TASK BRIEF |
Revise the part of the entries that begins with the line containing "Image resolution: width=835" and runs through the end of the entries, replacing "Infrastructure" with "Networking" and leaving everything else as it stands. Return only those lines, without the pictures.

RECORDS TO USE |
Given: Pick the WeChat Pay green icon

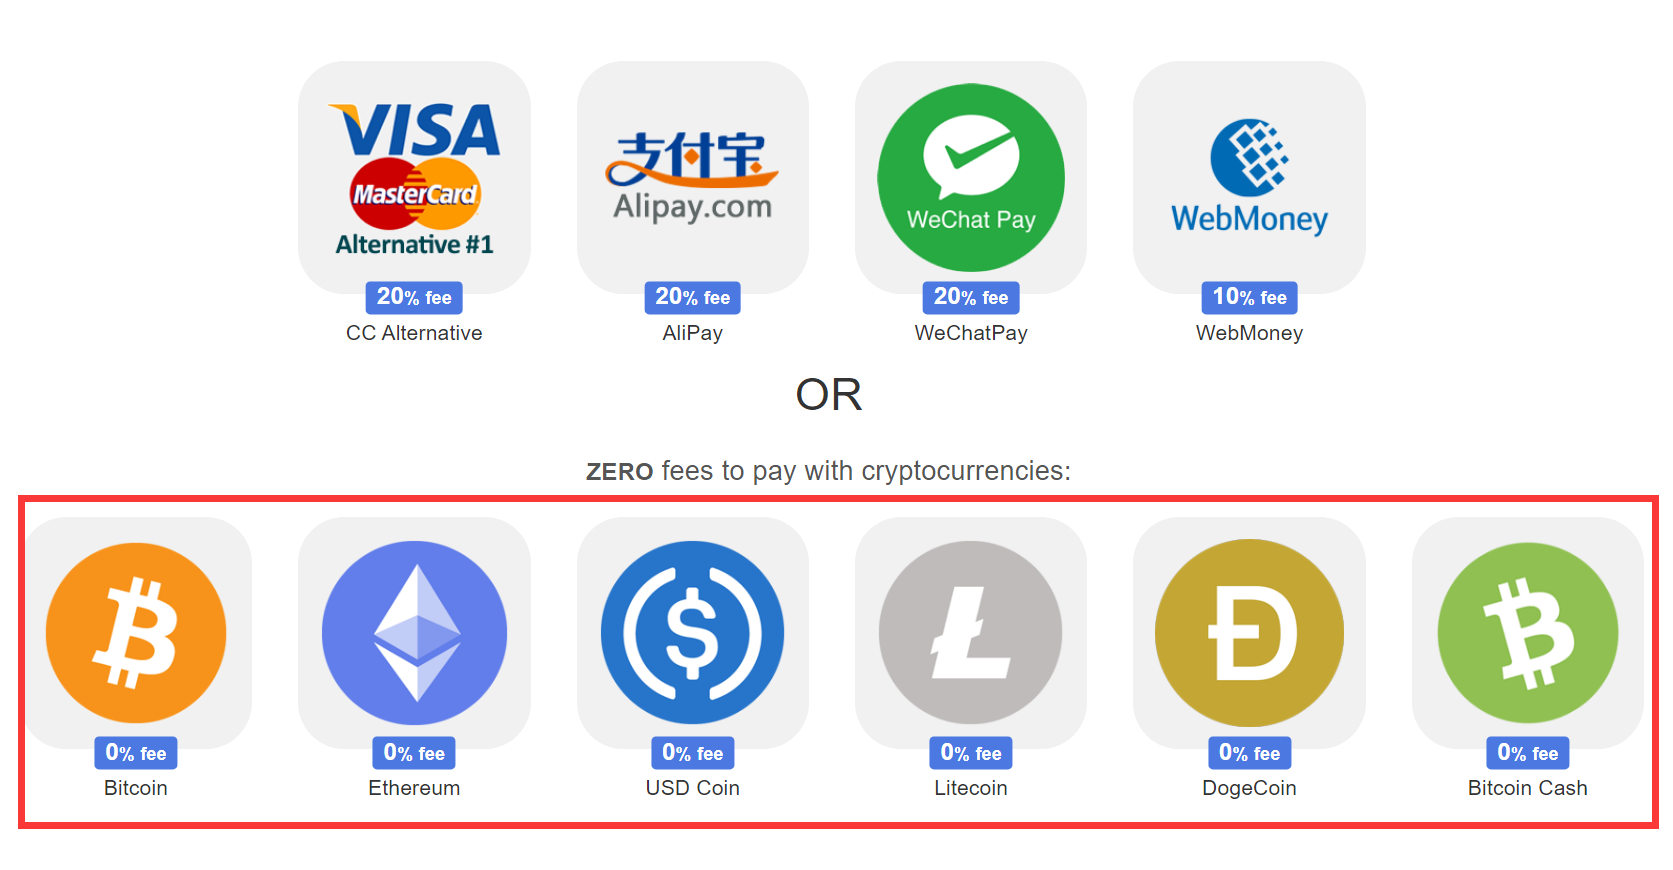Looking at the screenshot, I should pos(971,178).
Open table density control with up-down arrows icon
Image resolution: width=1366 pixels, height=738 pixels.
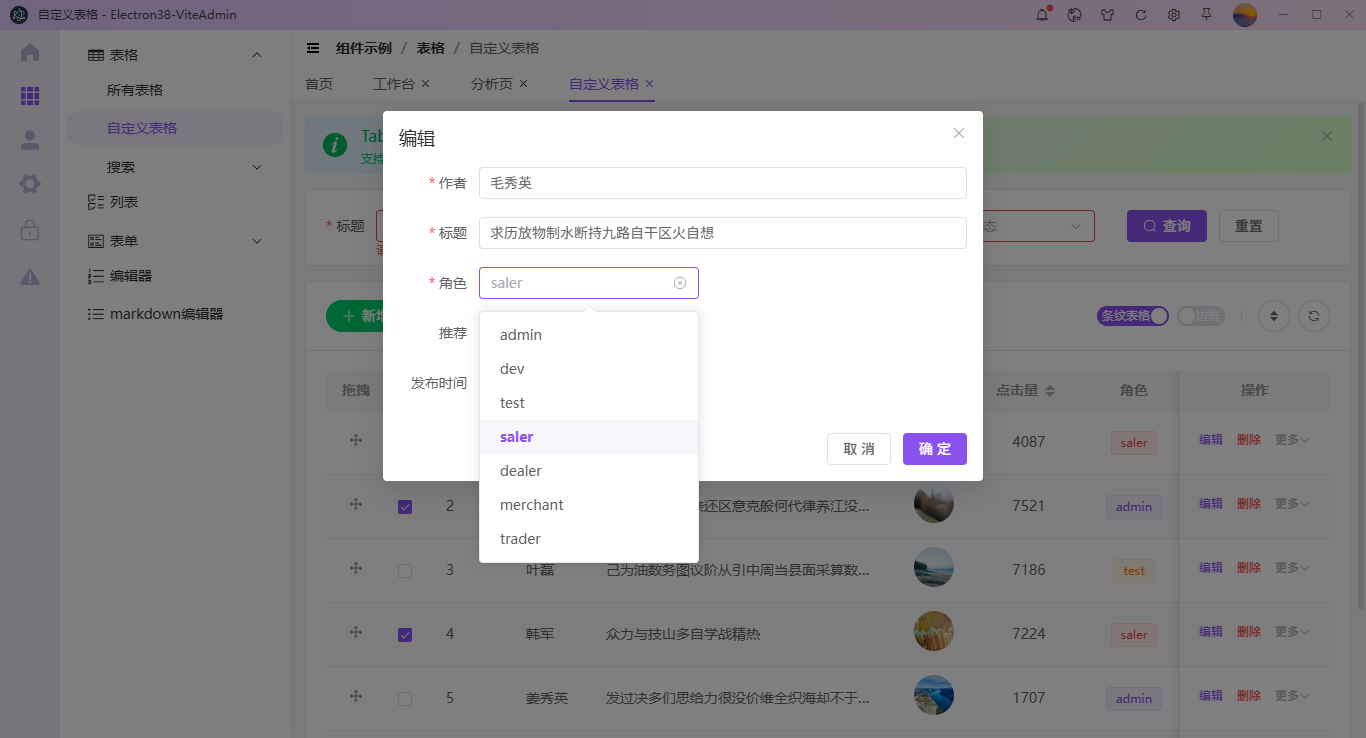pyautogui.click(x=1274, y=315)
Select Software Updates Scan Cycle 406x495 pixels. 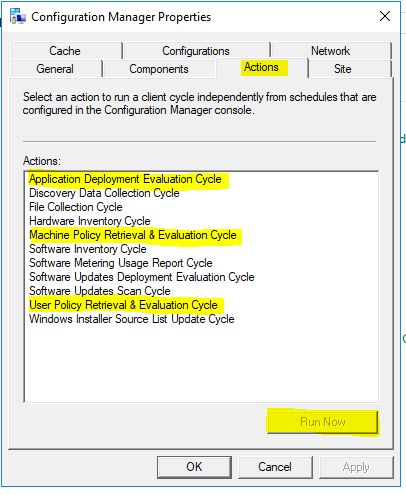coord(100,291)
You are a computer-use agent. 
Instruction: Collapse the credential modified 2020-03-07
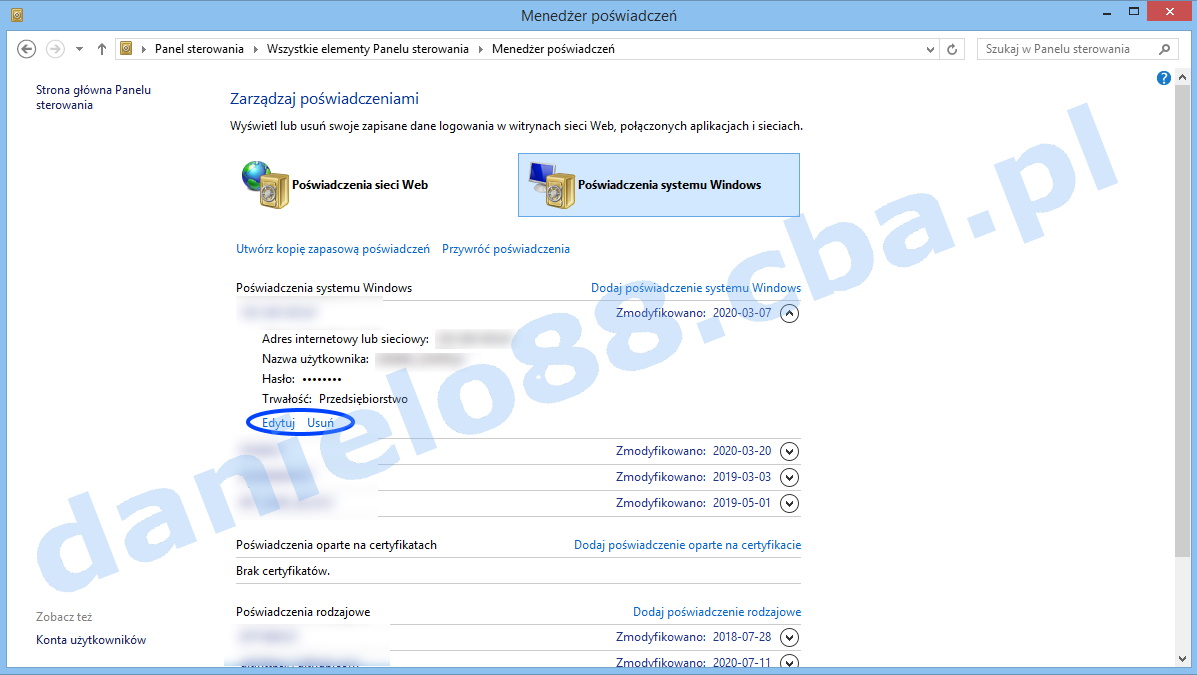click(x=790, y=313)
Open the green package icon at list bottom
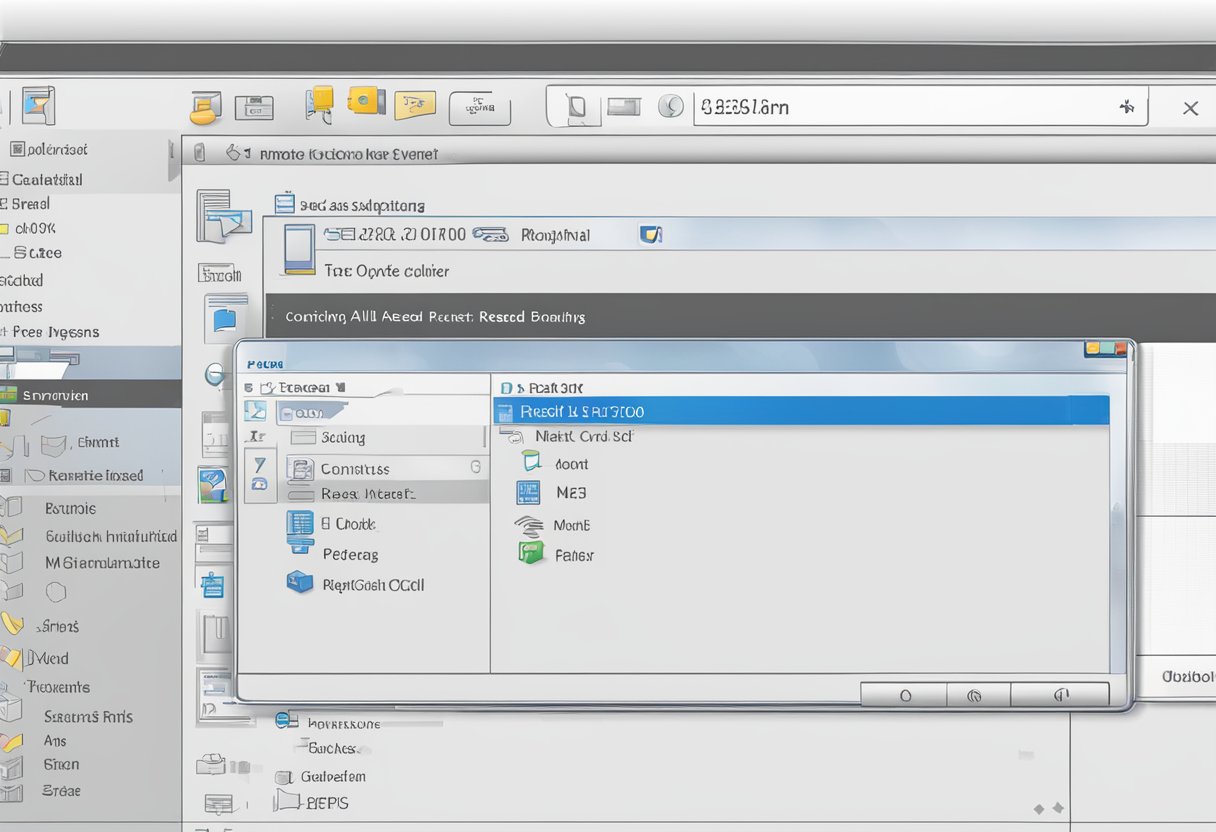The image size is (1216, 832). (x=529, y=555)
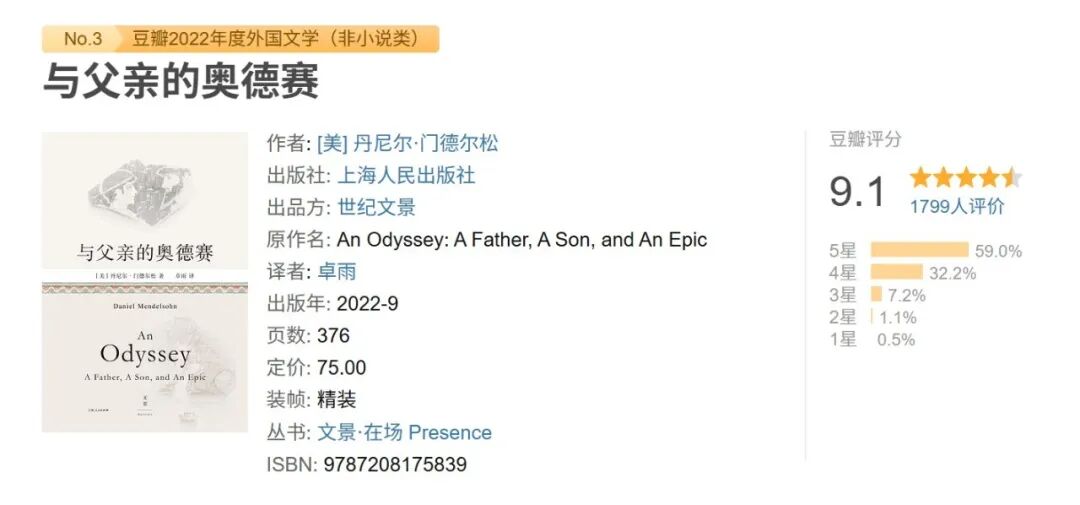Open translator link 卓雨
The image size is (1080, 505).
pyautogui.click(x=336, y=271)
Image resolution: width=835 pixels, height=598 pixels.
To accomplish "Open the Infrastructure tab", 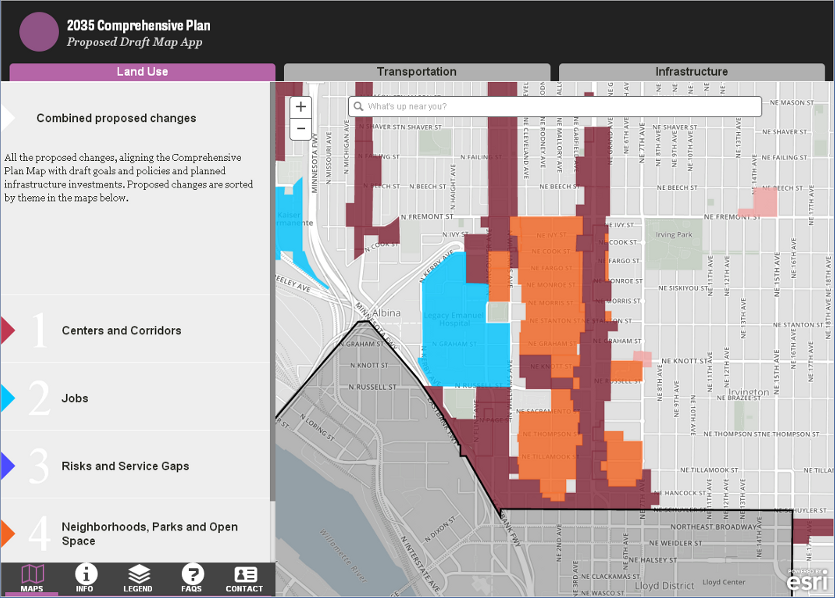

ANSWER TO THIS EXERCISE |
Image resolution: width=835 pixels, height=598 pixels.
To accomplish "Open the Networking tab", 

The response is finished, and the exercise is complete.